I shuffled over to the empty coffee machine and dumped the soggy filter in the trash. We didn’t have a single plan for Sunday, but I didn’t want to be burdened with a lot of friends if and when we moved to another town. And I liked to send the kids downstairs to play Wii on Sundays while I watched the games, so I could jot the stats down on my own. All last season, stretched on the bed beside me, scarf around her head, Lydia had rooted for Cincinnati just to be obstreperous, and, boy, their receivers had had hands like feet, right from Week One. They really had looked sick.
At 8:45 we stood outside the cafeteria exit, the eleventh-grade boys in long shorts and girls in crop tops even though it was cold for October, possible snow smelling raw in my nostrils. Jordie, Devon and Todd had called in absent so that left me with fifteen for the field trip, and no sign of my parent volunteers.
I did another head count but the skater kids were playing leapfrog or something so I got twenty the first time, then twelve. Couldn’t blame the skater kids if they kept warm. I watched through the shrubs for anything yellow that might swing into the parking lot. This would be my first visit to a plastics factory too, and I was holding onto the thinnest hope that I might be able to teach something. Well, we all thought the chemicals pouring into those moulds smelled evil and must slowly be killing the world, sure, so
you can all quit going to the dollar store to buy Frisbees and sunglasses, all right? We won’t know for a thousand years exactly how that crap will pervert nature at the most fundamental level. Kids will happily scrawl “pervert” in their notebooks regardless of context.

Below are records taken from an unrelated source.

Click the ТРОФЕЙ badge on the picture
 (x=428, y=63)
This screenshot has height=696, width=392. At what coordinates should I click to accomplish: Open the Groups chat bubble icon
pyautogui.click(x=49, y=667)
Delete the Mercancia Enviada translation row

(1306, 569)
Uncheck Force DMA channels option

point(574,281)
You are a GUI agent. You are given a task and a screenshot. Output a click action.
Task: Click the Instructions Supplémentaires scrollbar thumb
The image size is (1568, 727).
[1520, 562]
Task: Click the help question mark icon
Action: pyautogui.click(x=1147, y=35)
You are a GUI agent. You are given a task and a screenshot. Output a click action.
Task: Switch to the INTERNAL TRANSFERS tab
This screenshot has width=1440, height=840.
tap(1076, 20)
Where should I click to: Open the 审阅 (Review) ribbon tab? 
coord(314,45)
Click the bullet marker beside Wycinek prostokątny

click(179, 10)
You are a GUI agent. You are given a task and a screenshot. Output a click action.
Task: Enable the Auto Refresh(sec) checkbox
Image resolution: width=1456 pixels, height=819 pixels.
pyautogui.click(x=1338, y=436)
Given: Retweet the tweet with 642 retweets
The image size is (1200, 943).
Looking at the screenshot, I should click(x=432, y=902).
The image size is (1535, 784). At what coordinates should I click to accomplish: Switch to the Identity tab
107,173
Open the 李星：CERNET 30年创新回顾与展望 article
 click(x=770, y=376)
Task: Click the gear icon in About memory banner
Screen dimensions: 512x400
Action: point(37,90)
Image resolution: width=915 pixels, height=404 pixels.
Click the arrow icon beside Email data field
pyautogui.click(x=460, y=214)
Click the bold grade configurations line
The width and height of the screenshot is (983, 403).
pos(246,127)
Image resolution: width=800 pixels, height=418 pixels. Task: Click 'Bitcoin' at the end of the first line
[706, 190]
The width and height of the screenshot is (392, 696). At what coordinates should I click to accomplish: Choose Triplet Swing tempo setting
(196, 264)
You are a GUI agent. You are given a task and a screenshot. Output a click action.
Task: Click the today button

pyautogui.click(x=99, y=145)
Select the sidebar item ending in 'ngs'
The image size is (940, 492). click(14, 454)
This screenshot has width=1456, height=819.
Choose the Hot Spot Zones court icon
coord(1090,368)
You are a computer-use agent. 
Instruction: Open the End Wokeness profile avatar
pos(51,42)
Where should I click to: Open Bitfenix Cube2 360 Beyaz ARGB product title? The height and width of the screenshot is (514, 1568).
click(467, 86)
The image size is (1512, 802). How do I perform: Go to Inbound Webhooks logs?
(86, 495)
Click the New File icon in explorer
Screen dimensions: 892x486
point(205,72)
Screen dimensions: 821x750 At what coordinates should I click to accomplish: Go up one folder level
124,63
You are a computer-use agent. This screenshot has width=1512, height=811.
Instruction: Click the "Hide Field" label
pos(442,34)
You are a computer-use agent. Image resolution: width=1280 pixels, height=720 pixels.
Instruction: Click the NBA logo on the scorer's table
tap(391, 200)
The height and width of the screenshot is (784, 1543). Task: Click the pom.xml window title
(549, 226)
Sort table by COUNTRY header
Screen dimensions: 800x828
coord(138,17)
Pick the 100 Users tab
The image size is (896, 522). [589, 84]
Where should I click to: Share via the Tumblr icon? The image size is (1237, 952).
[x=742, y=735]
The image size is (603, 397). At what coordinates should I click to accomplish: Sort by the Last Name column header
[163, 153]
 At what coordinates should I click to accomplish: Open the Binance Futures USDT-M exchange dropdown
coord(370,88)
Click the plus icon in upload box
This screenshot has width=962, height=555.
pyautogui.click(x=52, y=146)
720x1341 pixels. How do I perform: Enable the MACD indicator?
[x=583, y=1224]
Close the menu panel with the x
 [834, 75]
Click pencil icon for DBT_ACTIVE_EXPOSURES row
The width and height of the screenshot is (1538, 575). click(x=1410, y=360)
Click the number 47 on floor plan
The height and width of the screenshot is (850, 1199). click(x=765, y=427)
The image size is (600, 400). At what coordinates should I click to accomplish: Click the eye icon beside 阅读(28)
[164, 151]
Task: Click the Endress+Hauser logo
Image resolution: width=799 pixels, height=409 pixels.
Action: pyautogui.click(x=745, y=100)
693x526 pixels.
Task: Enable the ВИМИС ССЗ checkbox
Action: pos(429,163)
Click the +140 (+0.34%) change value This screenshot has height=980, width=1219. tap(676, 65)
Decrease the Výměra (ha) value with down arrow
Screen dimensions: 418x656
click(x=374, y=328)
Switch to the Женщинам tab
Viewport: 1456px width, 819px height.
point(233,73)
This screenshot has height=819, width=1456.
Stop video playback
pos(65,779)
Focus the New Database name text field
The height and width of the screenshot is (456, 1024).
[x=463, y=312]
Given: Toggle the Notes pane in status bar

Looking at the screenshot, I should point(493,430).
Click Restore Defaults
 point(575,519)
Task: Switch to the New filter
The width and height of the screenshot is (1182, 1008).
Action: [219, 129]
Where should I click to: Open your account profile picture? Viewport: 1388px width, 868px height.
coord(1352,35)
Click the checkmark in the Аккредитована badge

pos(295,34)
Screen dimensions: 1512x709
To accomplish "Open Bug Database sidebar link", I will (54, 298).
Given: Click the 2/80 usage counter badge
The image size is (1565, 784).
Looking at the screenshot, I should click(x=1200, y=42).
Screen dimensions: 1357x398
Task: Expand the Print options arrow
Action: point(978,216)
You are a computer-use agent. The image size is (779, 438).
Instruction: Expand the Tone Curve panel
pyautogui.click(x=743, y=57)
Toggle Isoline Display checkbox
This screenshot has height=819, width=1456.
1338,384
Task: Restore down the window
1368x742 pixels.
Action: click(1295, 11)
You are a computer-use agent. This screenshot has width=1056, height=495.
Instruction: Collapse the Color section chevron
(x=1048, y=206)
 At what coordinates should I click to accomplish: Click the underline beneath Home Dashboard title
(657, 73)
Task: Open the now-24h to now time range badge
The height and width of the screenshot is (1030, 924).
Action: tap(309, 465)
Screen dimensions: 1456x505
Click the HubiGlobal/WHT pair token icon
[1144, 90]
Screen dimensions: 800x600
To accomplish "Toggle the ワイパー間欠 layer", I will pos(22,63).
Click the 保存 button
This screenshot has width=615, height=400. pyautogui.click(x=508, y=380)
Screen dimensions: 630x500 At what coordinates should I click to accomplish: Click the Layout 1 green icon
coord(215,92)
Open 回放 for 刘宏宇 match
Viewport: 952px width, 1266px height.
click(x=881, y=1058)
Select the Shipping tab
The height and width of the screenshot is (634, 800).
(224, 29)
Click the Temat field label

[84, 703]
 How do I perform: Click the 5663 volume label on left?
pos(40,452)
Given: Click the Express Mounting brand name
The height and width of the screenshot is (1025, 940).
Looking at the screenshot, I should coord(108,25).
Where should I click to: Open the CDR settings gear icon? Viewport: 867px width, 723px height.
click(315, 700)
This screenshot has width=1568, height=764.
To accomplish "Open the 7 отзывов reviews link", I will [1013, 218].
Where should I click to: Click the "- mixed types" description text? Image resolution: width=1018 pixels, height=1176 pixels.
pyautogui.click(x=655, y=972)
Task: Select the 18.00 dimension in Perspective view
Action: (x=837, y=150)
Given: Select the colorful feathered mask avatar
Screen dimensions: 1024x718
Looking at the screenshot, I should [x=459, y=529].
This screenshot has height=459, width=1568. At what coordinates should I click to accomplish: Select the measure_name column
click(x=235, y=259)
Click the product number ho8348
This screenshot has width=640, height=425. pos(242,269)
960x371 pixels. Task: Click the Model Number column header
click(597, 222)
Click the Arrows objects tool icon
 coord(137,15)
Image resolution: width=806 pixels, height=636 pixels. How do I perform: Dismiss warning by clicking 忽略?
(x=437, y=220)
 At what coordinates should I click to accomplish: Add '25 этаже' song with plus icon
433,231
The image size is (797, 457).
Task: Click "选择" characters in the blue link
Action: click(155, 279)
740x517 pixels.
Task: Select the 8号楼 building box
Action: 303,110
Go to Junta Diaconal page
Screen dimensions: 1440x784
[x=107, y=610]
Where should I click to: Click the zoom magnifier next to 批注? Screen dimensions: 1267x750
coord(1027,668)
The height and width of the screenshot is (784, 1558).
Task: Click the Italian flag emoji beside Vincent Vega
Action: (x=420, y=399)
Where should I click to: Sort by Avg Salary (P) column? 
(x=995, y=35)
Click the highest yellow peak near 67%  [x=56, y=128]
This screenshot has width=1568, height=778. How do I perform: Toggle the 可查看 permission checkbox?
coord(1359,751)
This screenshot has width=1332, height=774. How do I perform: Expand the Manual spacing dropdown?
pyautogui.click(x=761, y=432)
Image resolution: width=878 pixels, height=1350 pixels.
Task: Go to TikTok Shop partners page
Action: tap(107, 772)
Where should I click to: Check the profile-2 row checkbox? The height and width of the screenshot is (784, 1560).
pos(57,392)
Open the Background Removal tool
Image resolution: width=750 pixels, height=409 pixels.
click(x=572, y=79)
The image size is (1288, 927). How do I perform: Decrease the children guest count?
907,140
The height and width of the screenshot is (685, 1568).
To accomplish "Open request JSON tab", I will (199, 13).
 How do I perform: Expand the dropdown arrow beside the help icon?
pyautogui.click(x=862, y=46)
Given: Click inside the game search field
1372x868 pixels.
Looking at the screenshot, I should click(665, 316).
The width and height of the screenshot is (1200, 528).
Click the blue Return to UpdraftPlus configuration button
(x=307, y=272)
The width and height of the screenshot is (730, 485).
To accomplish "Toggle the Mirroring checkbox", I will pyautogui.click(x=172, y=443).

“Hey, hey, Megan.” Clint, all in denim, leaned past my elbow. “What up, girl?”
“Come onnnnn, make it come!” moaned Megan Avery in her sequinned-butterfly cardigan. “Did you know we’re missing appliqué in home ec today?”
“Teachers don’t run the buses,” I said, then noticed the kids wandering across the parking lot toward the swaying magnolias—they enjoyed many noon-hour cigarettes in there at their campfire ring overlooking a trickling culvert—so I squared my shoulders for the day’s first authoritarian holler.
“So I’m not ridiculously late!” called a svelte woman in a black tracksuit, skipping across from a green Taurus wagon. “Oh, Megan! Which teacher is this?”
“It’s Mr. Giller,” said Megan. “Dr. Reid’s off sick.”
“Bowel resection. I’m Pete Giller, his substitute.” Jesus, had she thought Kirsten McAvoy would be the sub? “Glad you’re joining us today, Mrs. Avery.”
I put my hand out to shake, all hearty and businesslike, but she just grasped my fingertips while performing a disturbing little curtsey.
“I heard that he wasn’t having surgery at all,” she whispered, “but that the poor dear was spending his stress leave in California!”
“That’s where the best ones go,” said Clint.
“I don’t think that’s the case, ma’am,” I said. “I heard from him this morning.”
“Are you really wearing that jacket to Velouria?” asked Franny.
I instinctively checked the top button. “Why?”
“It’s just, you know, you’ve got a clipboard and a corduroy sport jacket. You look exactly like a teacher on a field trip.”
“But that’s—”
“But didn’t you ever want to be something more?”